- Born: James Oswald Fairfax 27 March 1933 Sydney
- Died: 11 January 2017 (aged 83) Bowral, New South Wales
- Education: Cranbrook School, Sydney; Geelong Grammar School, Victoria; Balliol College, Oxford;
- Occupations: Company director; philanthropist
- Parent(s): Sir Warwick Fairfax Betty Fairfax (née Wilson)
- Relatives: John Fairfax (great-grandfather); Sir James Oswald Fairfax (grandfather); David Wilson (grandfather); Warwick Fairfax (half-brother); Mary Fairfax (step-mother);

= James Fairfax =

Australian business executive and philanthropist (1933–2017)

James Oswald Fairfax (27 March 1933 – 11 January 2017) was an Australian company director, philanthropist, and a member of the Fairfax family, an Australian family prominent in the newspaper publisher industry.

==Biography==
Fairfax was born in Sydney, the eldest son of Sir Warwick Oswald Fairfax and Marcie Elizabeth (Betty) Wilson. He is the grandson of Sir James Oswald Fairfax (1863–1928) and David Wilson (1879–1965).

Educated at Fairfield, Cranbrook School, Geelong Grammar School and Balliol College, Oxford, he became a director of John Fairfax & Sons Ltd in 1957 and took over from his father in 1977. He resigned in 1987 and sold his shares to his half brother Warwick Fairfax, during 'young Warwick's' ultimately disastrous takeover bid.

Fairfax published a memoir in 1991. He died single having never married on 11 January 2017 at the age of 83.

==Philanthropy and honours==
A prominent art collector, initially of Australian art, and from the 1960s increasingly of European old masters. He was a generous supporter of the Art Gallery of New South Wales and the National Gallery of Australia.
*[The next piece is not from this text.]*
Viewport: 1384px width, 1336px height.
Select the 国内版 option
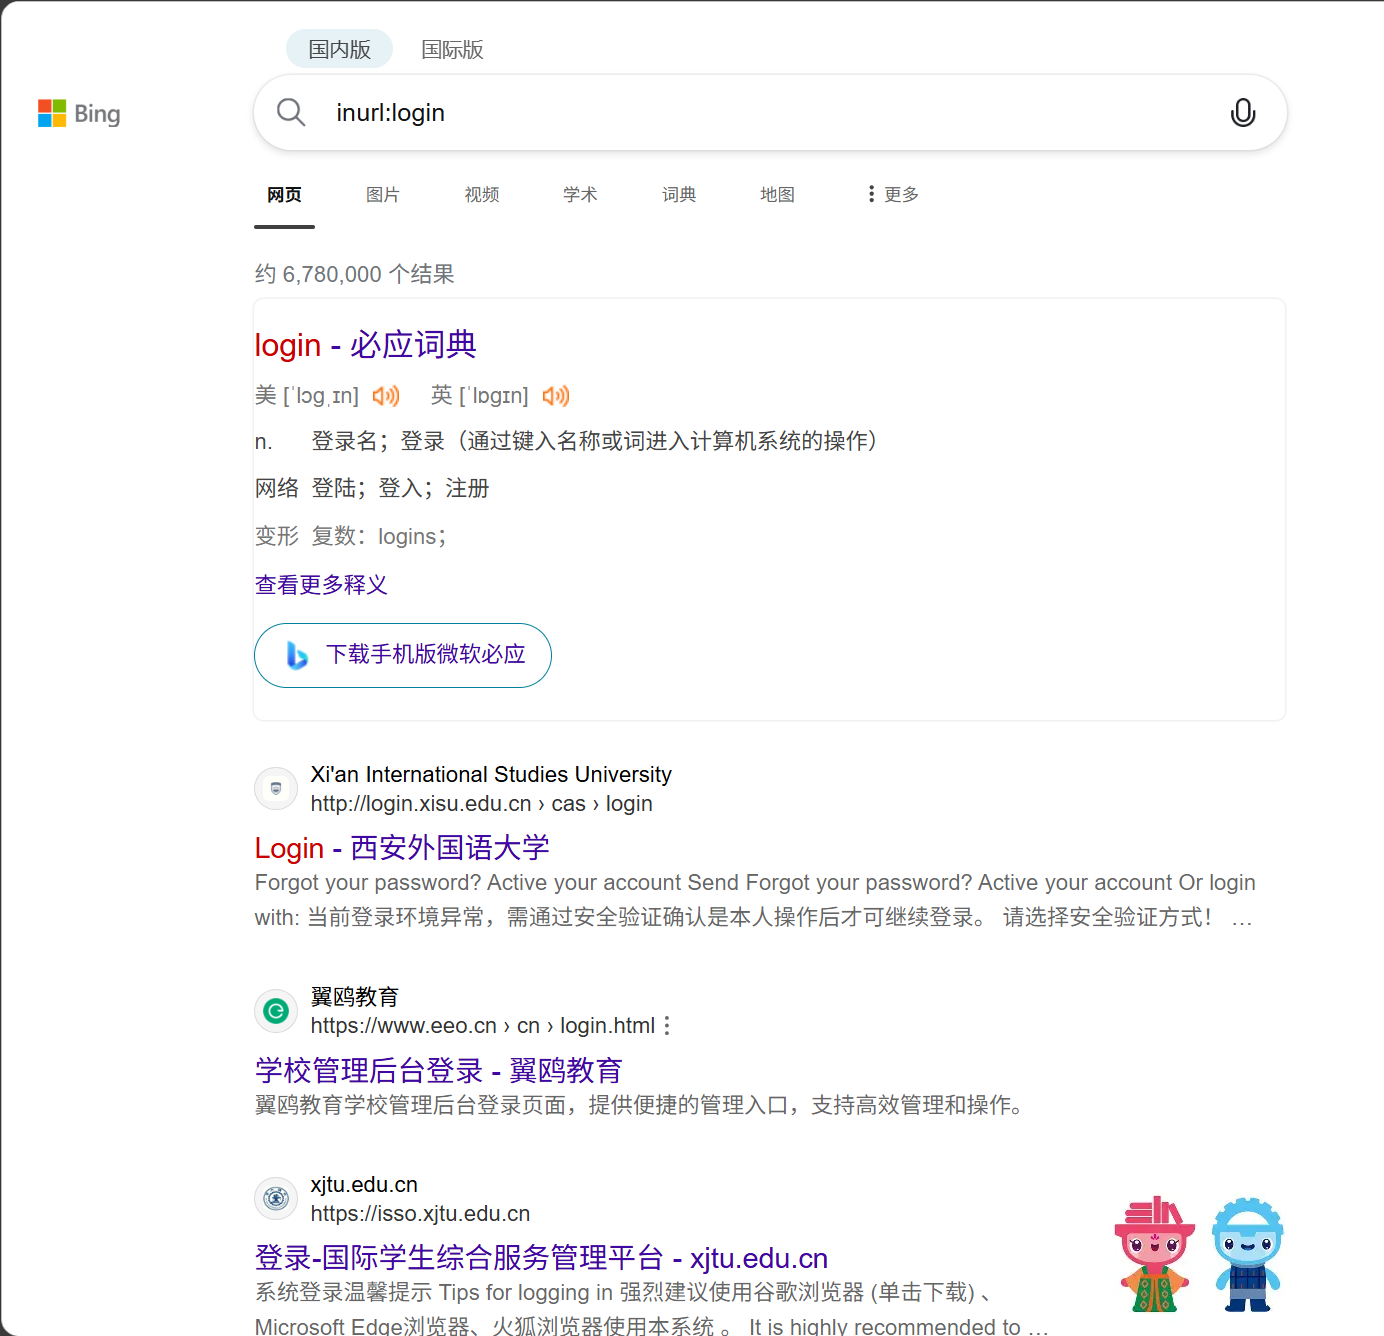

A catalogue of his collection of art was published to accompany an exhibition held at the Art Gallery of New South Wales, between April and July 2003. In 2015, Fairfax's net worth was estimated in the BRW Rich 200 to be A$302 million, comprising a mix of property, diversified investments and an extensive collection of art and antiques.

The James Fairfax Yard building in the Holywell Manor complex at Balliol College, Oxford is named in his honour for his donations to the college.

He was appointed an Officer (AO) of the Order of Australia in 1993 in recognition of service to the arts and to the community; and a Companion of the Order (AC) in 2010 for eminent service to the community through support and philanthropy for the visual arts, conservation organisations and building programs for medical research and educational facilities.

In 2016 Fairfax gifted his Retford Park, Bowral property to the National Trust of Australia.